Libya is thus on the verge of freedom — a freedom that, based on Libyan history and the behaviour of the NTC so far, is likely to be marked by chaos, conflict and, possibly, more bloodshed. But it’s one to be shaped by Libyans themselves. The NTC has relied heavily on NATO air power but the absence of virtually any Western forces on the ground means this has been an organically Libyan revolution. In retrospect, the Western strategy of confining support to air cover — a product of diplomatic manoeuvring, fiscal constraints, wariness of being trapped in another Middle Eastern conflict, as well as a little strategic good sense — has proven the most effective means of intervention, even if the result took six months.
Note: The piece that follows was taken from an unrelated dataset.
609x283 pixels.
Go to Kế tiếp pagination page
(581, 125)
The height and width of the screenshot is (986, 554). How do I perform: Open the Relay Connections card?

Some leftists will continue to insist it’s a vast Western conspiracy to steal Libyan oil, just as they insisted any intervention was an imperialist plot, but given NATO struggled to put together enough planes to maintain pressure on Gaddafi and there’s no will to put any military pressure on Bashar al-Assad, those arguments looks increasingly the province of the paranoid.

As for Assad, he went on Syrian television yesterday to declare his regime was in no danger and that he was making advances against what he termed “increasingly militant” protesters. Assad has been undertaking a savage crackdown on protests that have cost more than 2000 lives.

The lesson Gaddafi, the Saudis and Assad took from the Arab Spring was that once protests developed a critical mass, either you gave in — like ben Ali or Mubarak — or you responded with brutality. They opted for the latter, like the Iranian regime. For a time it appeared to work in Libya. The NTC struggled to get diplomatic recognition; its first overtures to the world rebuffed, its representatives looking faintly absurd. Now it has fought its way to the cusp of victory. The lesson from Libya is that even an outright declaration of war against his own population may not save a dictator.

And the message for Assad: take a close look at Gaddafi, because you’re next.